Quick Links

Re: Speeding up ruleutils' name de-duplication code, redux

From:	David Rowley <dgrowleyml(at)gmail(dot)com>
To:	Tom Lane <tgl(at)sss(dot)pgh(dot)pa(dot)us>
Cc:	pgsql-hackers(at)lists(dot)postgresql(dot)org
Subject:	Re: Speeding up ruleutils' name de-duplication code, redux
Date:	2024-09-10 09:57:21
Message-ID:	CAApHDvriAQ4W=2B-t7R+N77Bmq+HZLAf3ReQiyGXeZMke7yibQ@mail.gmail.com
Views:	Whole Thread \| Raw Message \| Download mbox \| Resend email
Thread:
Lists:	pgsql-hackers

On Tue, 30 Jul 2024 at 10:14, Tom Lane <tgl(at)sss(dot)pgh(dot)pa(dot)us> wrote:
> -----
> for (my $i = 0; $i < 100; $i++)
> {
> print "CREATE TABLE test_inh_check$i (\n";
> for (my $j = 0; $j < 1000; $j++)
> {
> print "a$j float check (a$j > 10.2),\n";
> }
> print "b float);\n";
> print "CREATE TABLE test_inh_check_child$i() INHERITS(test_inh_check$i);\n";
> }
> -----
>
> On my development machine, it takes over 14 minutes to pg_upgrade
> this, and it turns out that that time is largely spent in column
> name de-duplication while deparsing the CHECK constraints. The
> attached patch reduces that to about 3m45s.

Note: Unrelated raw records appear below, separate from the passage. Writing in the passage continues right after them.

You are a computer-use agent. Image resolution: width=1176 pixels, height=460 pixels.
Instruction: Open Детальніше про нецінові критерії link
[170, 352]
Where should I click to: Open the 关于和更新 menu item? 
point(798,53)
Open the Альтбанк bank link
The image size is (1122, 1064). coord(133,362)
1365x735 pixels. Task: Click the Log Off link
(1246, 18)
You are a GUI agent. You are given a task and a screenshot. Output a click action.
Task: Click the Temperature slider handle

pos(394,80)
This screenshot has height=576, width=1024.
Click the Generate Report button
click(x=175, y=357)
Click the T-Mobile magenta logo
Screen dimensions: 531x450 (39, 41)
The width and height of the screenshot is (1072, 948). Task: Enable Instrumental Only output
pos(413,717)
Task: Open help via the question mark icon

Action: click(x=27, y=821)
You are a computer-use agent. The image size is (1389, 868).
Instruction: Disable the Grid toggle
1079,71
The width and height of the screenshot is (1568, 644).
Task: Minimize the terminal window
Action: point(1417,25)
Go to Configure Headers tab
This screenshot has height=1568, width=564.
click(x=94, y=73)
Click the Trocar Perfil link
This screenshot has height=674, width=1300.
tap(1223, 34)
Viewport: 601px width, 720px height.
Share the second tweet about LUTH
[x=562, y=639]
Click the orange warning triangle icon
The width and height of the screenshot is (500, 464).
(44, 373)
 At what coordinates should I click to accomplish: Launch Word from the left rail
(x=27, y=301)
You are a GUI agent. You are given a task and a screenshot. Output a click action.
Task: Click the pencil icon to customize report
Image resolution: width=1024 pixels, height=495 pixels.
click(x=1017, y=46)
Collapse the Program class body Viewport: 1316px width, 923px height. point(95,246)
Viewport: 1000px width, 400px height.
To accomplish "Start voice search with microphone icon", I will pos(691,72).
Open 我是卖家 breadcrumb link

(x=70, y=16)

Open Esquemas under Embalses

I think this is worth doing. Reducing the --schema-only time in
pg_dump is a worthy goal to reduce downtime during upgrades.

I looked at the patch and tried it out. I wondered about the choice of
32 as the cut-off point so decided to benchmark using the attached
script. Here's an extract from the attached results:

Patched with 10 child tables
pg_dump for 16 columns real 0m0.068s
pg_dump for 31 columns real 0m0.080s
pg_dump for 32 columns real 0m0.083s

This gives me what I'd expect to see. I wanted to ensure the point
where you're switching to the hashing method was about the right
place. It seems to be, at least for my test.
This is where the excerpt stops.